Nel menu iniziale (quello con alcune opzioni base di accessibilità), il logo è stato spostato più in alto rispetto a dov'era prima (stava dietro al testo, invece che sopra), e francamente, questo look "asciutto", ma in qualche modo misterioso, ci piace.
Prima:
Dopo:
Poi (e questa è una cosa che volevamo trasporre perché, insomma, in futuro ne rideremo), attualmente il Seraphin protagonista ha tre tipi diversi di sprite, a seconda di dove si muove XD
Stavamo cercando di capire quale funzioni meglio. Uno sprite è un place-holder che non c'entra niente, l'avventuriero-maghetto che è lo sprite del protagonista "base" di Solarus, uno è quello che avevamo creato prima (Seraphin, un po' chibi, più o meno delle stesse dimensioni del maghetto) e il terzo è un sub generico, anche lui place-holder, con tipo quattro movimenti soltanto, ma molto più grande degli altri due sprite.
Probabilmente finiremo per usare la dimensione di quell'ultimo sprite (o poco più piccolo), anche se ovviamente c'è da ridisegnare tutto.
Oh, e poi guardate che bellini, i primi coralli animati, con i polipini che si aprono e si chiudono!
E a proposito di questo... è una delle cose sicuramente più "noiose" (almeno rispetto al creare in digitale gli animali e i vegetali), ma dobbiamo anche fare le rocce! Un sacco di rocce diversificate che compongano lo sfondo e, parzialmente, il fondo.
E la finestra di dialogo è nuova (e il cursore è a forma di pesciolino, come nei menu all'inizio).

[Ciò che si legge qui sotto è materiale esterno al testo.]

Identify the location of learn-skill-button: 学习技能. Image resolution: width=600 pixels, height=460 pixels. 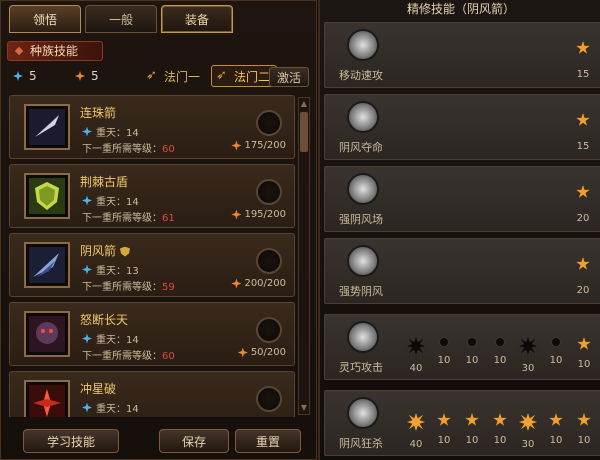
(71, 441).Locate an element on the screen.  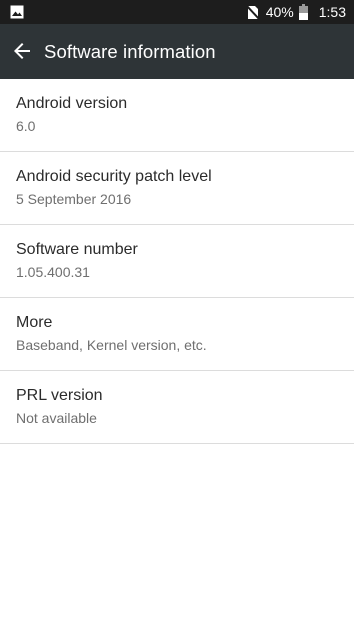
status-bar: 40% 1:53 is located at coordinates (177, 12).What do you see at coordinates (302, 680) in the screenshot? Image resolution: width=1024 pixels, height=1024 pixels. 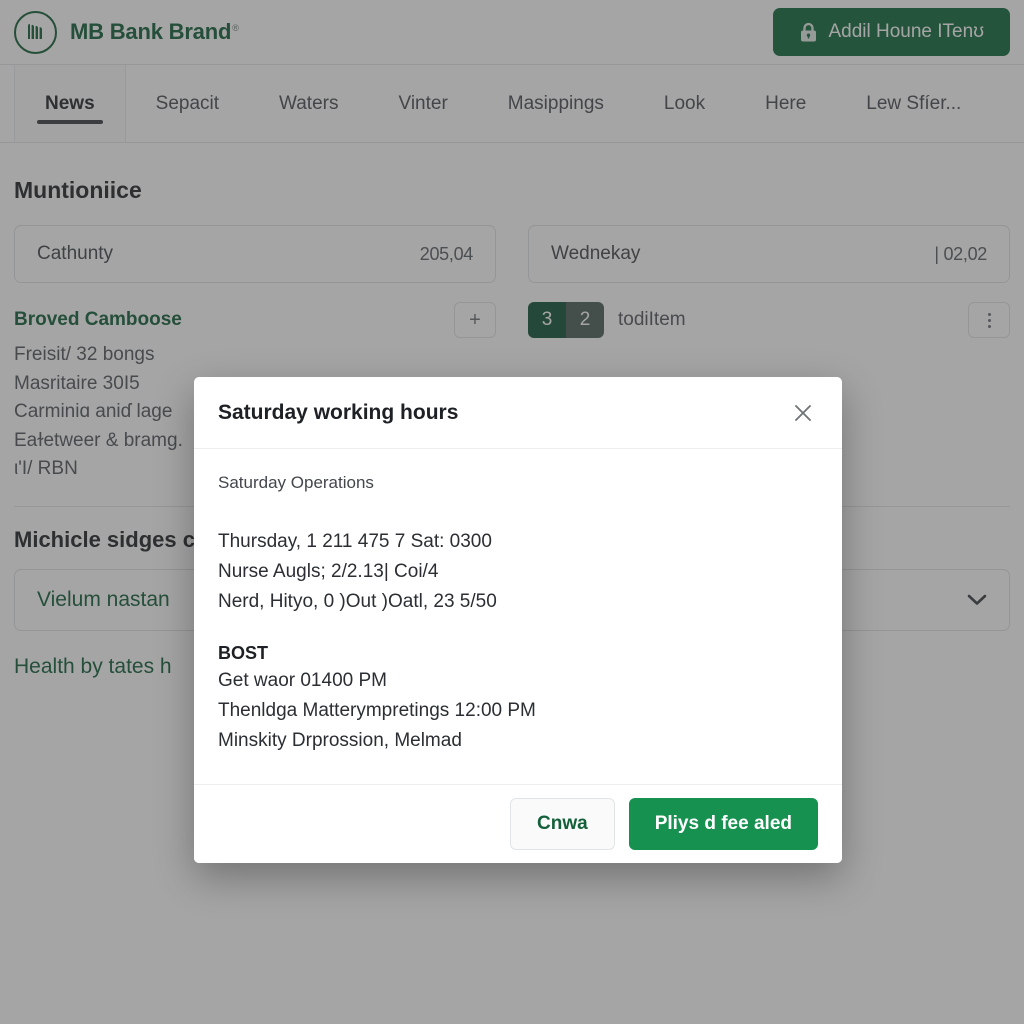 I see `dialog-line: Get waor 01400 PM` at bounding box center [302, 680].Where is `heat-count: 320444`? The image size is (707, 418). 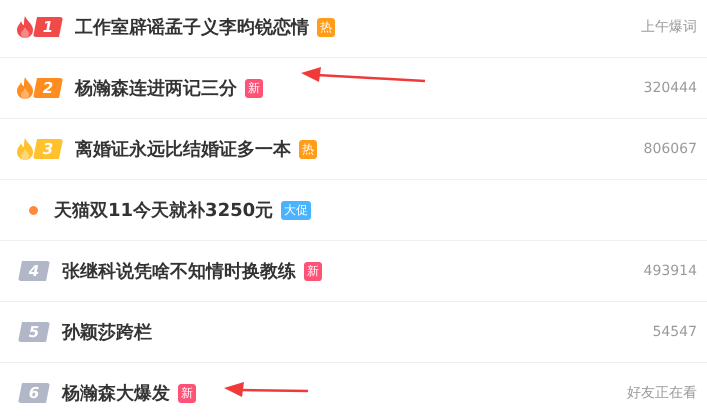 heat-count: 320444 is located at coordinates (670, 88).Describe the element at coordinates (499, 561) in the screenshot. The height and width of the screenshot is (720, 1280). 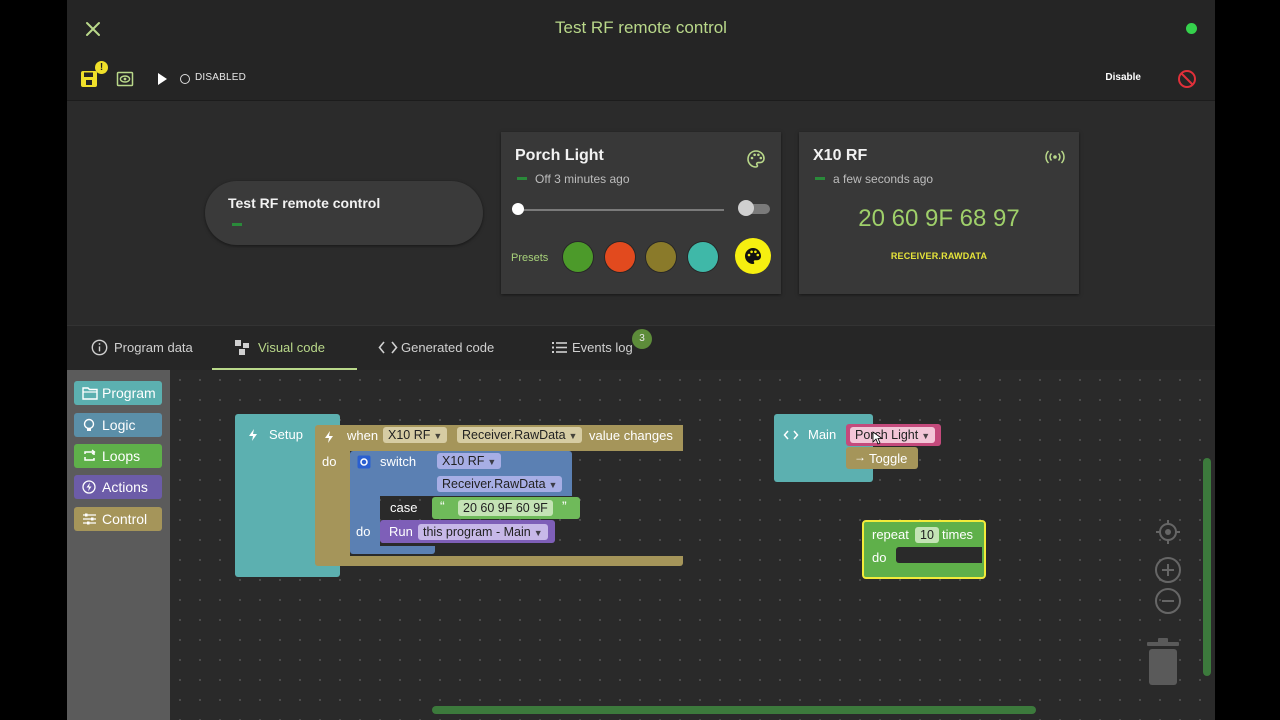
I see `when-block-footer` at that location. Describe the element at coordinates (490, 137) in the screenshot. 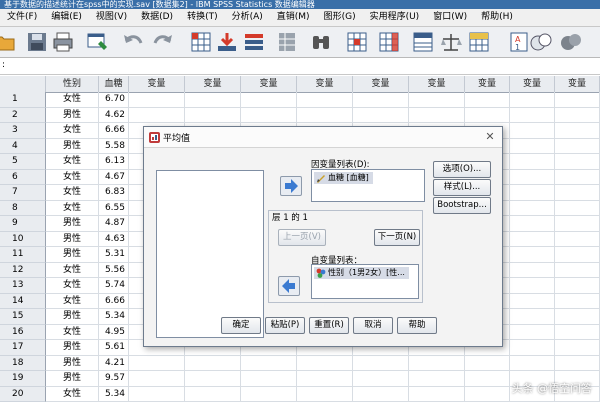

I see `close-icon: ✕` at that location.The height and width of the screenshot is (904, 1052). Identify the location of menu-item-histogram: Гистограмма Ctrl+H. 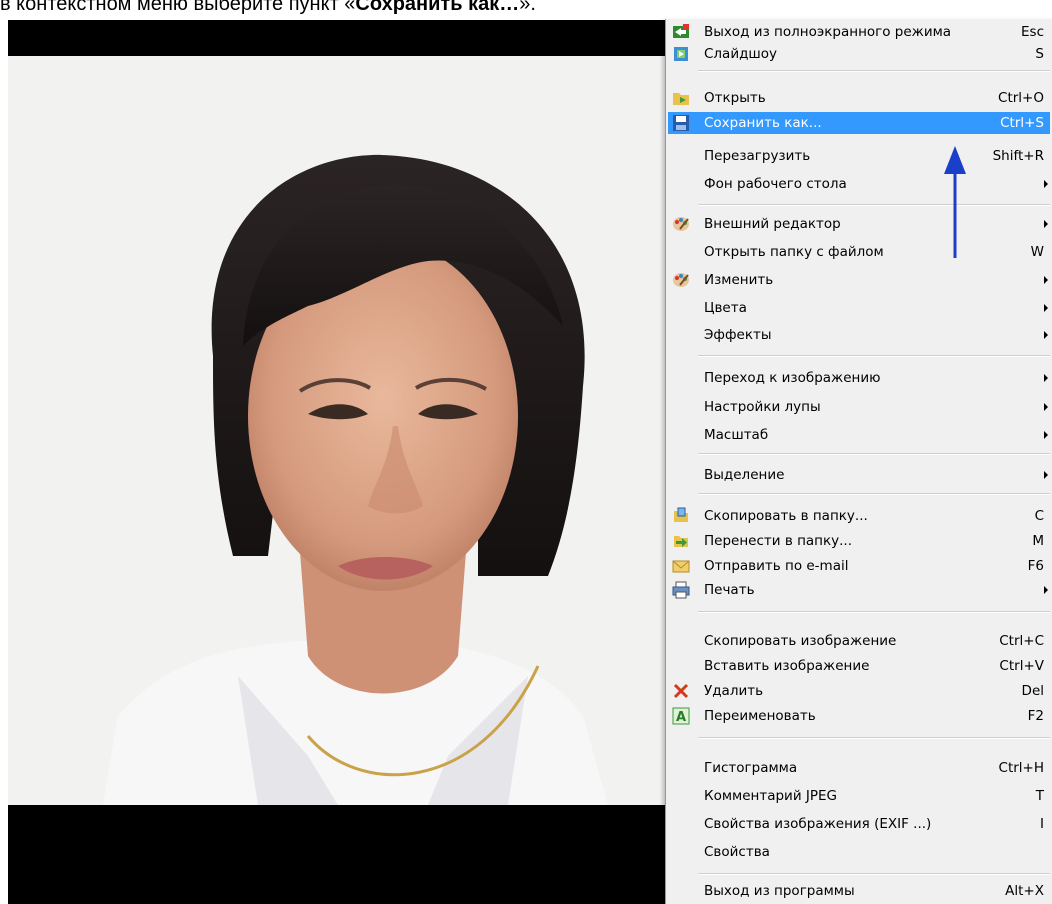
(859, 768).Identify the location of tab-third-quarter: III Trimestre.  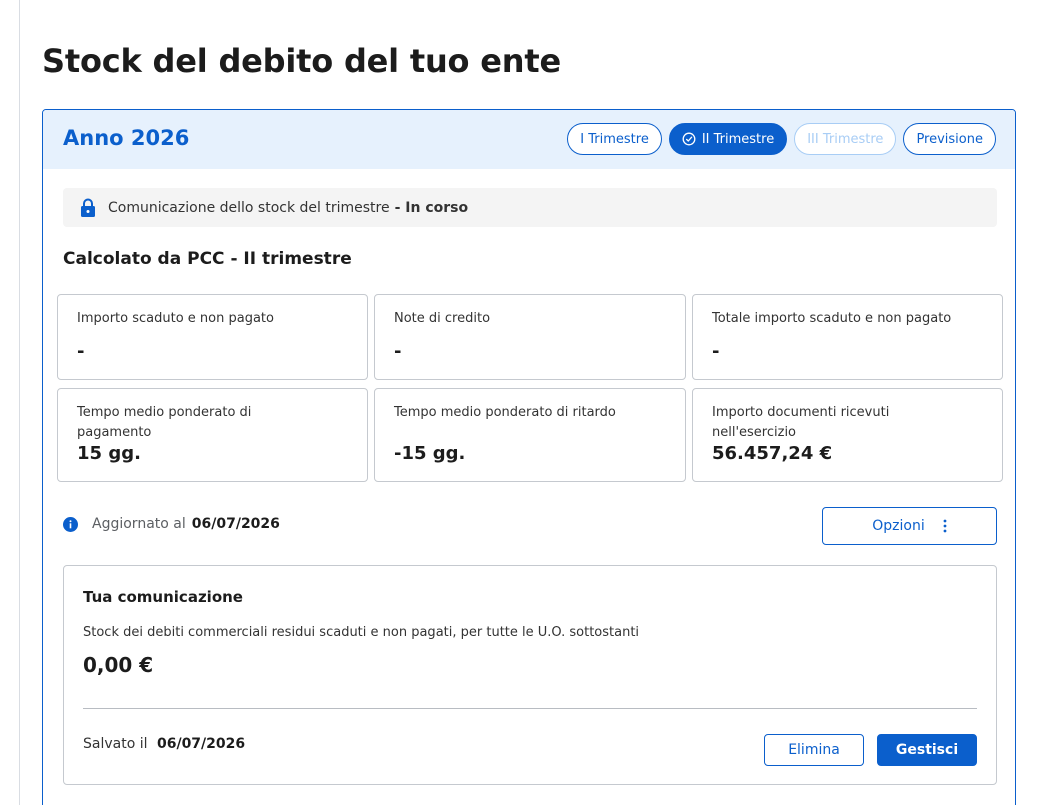
(846, 139).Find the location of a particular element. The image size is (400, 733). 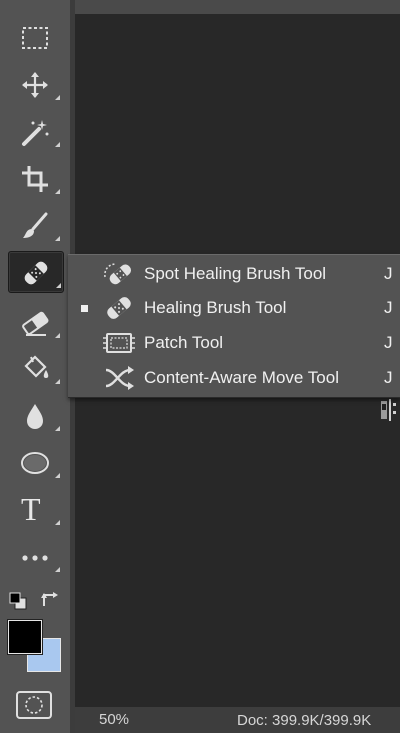

quick-mask-icon is located at coordinates (34, 705).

Allineare il cursore al testo, o anche solo farlo comparire sullo schermo, è stata un po' una sfida. Non funzionava niente, in parte per colpa della risoluzione (che non è quella standard), in parte perché il pesciolino che abbiamo fatto al posto del cursore non era ben centrato nell'immagine, in parte perché ancora non sappiamo programmare bene, ma alla fine ce l'abbiamo fatta!
E per ora va bene così. Ci risentiamo, germoglietti! Alla prossima!